Chicago’s borderless Tortoise present their 1st album in seven years with The Catastrophist adding a whole new bunch of stamps to their travelled sonic passports.
After 25 years of category-defying music, they remain a unique, complex proposition with the finely honed agility to hop from whizzy electro-jazz to progressive rock in the space of one track, whilst also taking in a narcotised cover of David Essex’/U.S. Maple’s Rock On, plus a seductive ‘60s pop sound sporting box by Yo La Tengo’s Georgia Hubley, and languorous, creamy kosmiche jams in their stride.
“Tortoise, comprised of multi-instrumentalists Dan Bitney, John Herndon, Doug McCombs, John McEntire and Jeff Parker, has always thrived on sudden bursts of inspiration. And for “The Catastrophist,” the spark came in 2010 when the group was commissioned by the City of Chicago to compose a suite of music rooted in its ties to the area’s noted jazz and improvised music communities.
Tortoise then performed those five loose themes at a handful of concerts, and “when we finally got around to talking about a new record, the obvious solution to begin with was to take those pieces and see what else we could do with them,” says McEntire, at whose Soma Studios the band recorded the new album. “It turned out that for them to work for Tortoise, they needed a bit more of a rethink in terms of structure. They’re all pretty different in the sense that at first they were just heads and solos.
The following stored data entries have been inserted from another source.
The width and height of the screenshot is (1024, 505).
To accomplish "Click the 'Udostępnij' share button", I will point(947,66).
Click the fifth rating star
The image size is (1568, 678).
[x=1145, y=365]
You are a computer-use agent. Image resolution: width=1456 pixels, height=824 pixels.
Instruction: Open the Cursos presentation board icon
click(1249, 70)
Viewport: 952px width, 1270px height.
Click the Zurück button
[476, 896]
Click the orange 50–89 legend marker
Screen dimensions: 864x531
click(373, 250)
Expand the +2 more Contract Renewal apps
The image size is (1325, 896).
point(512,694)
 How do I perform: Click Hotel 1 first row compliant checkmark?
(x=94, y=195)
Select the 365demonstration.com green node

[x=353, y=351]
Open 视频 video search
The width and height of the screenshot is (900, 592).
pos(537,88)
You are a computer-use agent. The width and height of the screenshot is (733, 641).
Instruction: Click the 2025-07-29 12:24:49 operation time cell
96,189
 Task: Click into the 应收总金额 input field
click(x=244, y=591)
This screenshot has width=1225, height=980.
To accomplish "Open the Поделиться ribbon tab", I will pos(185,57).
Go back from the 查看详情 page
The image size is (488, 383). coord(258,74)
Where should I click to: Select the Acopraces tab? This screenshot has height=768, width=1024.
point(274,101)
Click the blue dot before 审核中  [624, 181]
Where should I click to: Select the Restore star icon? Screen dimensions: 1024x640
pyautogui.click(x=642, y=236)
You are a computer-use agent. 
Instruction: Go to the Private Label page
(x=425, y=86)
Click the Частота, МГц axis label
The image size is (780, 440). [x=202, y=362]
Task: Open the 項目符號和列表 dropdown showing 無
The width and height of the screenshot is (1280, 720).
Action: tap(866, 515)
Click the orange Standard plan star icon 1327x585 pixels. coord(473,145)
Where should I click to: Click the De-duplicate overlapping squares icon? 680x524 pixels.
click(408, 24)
Now, they’re orchestrated and complex.
As ever, Tortoise has conjured sounds on “The Catastrophist” that aren’t being purveyed anywhere else in music today. There’s a deeply intuitive interplay between the group members that comes only from two decades of experimentation, revision and improvisation. And at a time when our brains are constantly bombarded by myriad distractions, “The Catastrophist” reminds us that there’s something much greater out there. All we have to do is listen.”